En junio se inicia la auditoría en residencias de mayores - Foto: CARMEN TOLDOS

La consejera de Bienestar Social, Aurelia Sánchez, confesó que su intervención de este jueves en las Cortes regionales para dar cuenta de las medidas y actuaciones que su departamento ha puesto en marcha durante la epidemia provocada por el coronavirus, «es una de las más difíciles que me ha tocado hacer, porque está siendo uno de los momentos más difíciles que me ha tocado vivir desde el punto de vista personal, profesional y humano».
El comienzo de su comparecencia fue bastante emocional y reconoció que lo sucedido en los dos últimos meses «nos está trayendo muchos desvelos, no solo a mí y a mi equipo, sino a todo el Consejo de Gobierno, empezando por el presidente del gobierno y el consejero de Sanidad como autoridad sanitaria». 
Dicho esto quiso recordar las duras cifras que el «maldito virus» ha provocado en las residencias de mayores, duramente azotadas por la letalidad del Covid-19.
Así, Sánchez informó de que, con datos cerrados de este mismo jueves, hay 240 residencias de mayores con casos confirmados de Covid-19 con 6.345 residentes afectados positivamente y 1.253 fallecidos confirmados. Asimismo, se han hecho 4.102 test rápidos y 4.809 pruebas con PCR. 
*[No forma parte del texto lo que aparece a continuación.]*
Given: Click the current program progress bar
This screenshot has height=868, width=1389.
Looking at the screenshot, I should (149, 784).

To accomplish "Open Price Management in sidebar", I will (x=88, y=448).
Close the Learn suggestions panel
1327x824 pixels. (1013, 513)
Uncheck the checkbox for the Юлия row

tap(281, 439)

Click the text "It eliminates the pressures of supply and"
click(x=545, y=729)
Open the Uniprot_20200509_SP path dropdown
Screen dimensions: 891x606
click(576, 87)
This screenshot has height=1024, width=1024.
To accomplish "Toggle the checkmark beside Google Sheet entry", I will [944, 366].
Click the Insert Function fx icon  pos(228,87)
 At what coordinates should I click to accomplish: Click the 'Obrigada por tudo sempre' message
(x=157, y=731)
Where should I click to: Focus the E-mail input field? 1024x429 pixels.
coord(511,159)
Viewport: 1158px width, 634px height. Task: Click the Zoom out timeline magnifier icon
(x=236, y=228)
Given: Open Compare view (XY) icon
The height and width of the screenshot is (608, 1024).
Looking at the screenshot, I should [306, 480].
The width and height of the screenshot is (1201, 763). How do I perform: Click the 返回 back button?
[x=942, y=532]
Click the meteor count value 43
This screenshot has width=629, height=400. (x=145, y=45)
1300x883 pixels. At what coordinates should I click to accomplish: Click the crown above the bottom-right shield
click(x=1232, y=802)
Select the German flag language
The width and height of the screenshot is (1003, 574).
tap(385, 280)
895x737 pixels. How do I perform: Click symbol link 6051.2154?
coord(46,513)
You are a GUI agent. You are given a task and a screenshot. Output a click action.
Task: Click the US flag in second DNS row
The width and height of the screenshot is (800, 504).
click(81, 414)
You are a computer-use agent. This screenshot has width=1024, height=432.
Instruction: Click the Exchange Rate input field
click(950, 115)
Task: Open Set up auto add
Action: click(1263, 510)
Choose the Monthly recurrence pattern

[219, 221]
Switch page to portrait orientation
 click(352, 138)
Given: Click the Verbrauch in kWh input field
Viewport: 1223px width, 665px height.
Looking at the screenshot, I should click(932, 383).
una auditoría «exhaustiva». Tras ello, adelantó que el Gobierno de Castilla-La Mancha comenzará en junio el diseño y la tramitación de una auditoría general en residencias de mayores, que va a servir de base a un modelo residencial «avanzado» y que se va a encargar a un grupo de expertos para hacer una valoración «exhaustiva» de los indicadores en la calidad de la gestión de los centros residenciales.
Ésta es una de las iniciativas, recordó, que se enmarca dentro del Plan de Medidas Extraordinarias para la Recuperación Económica y Social de Castilla-La Mancha, las cuales ha considerado «imprescindibles» en este momento.
La titular de Bienestar Social explicó que el grupo encargado de esta auditoría estará integrado por expertos en materia social, sanitaria, arquitectónica y económica y ha dicho que va a suponer «una oportunidad para poder desarrollar el auténtico modelo de atención centrado en la persona», es decir, en los derechos de los mayores, sus decisiones, valores y cuidados.
Asimismo, indicó que, de esta manera, se podrán detectar todas las «dificultades y deficiencias» que ha podido haber en los centros residenciales, «a pesar de todo el esfuerzo que han hecho», remarcó.


PROGRAMA DE INTERVENCIÓN PSICOSOCIAL. Sánchez también destacó que el Gobierno regional va a poner a disposición de los profesionales, familiares y residentes un programa de intervención psicosocial «para reparar el daño emocional, las heridas y las secuelas de esta crisis».
«Vamos a pedir la colaboración de profesionales del tercer sector, especialistas en intervenciones psicológicas y sociales, para poder atender cualquier necesidad personal y emocional que pueda tener un familiar, profesional o residente de estos centros, fundamentalmente de las residencias de mayores», aseguró.
También destacó que desde el Gobierno de Castilla-La Mancha se ha garantizado y ordenado la prestación de servicios y/o prestaciones para la ciudadanía y colectivos vulnerables y se ha puesto en marcha un Plan de Inspección Específico de residencias de mayores que, hasta el momento, ha evaluado un total de 103 residencias de mayores.
Además, Sánchez indicó que se han adaptado y reforzado las metodologías en los servicios de Teleasistencia, con un Plan de Seguimiento Telefónico Intensivo que han realizado un total de 135.000 actuaciones, y se ha reforzado el seguimiento del 100% de los usuarios del servicio, especialmente las personas que viven solas; en Ayuda a Domicilio con un protocolo coordinado entre Sanidad y Bienestar Social que ha cubierto las necesidades básicas de los 22.086 usuarios; así como los programas de apoyo a las familias que lo necesitaban por situaciones de violencia, separación o crianza complicada, de forma telemática, así como la protección de los 1.221 menores en acogida o tutela.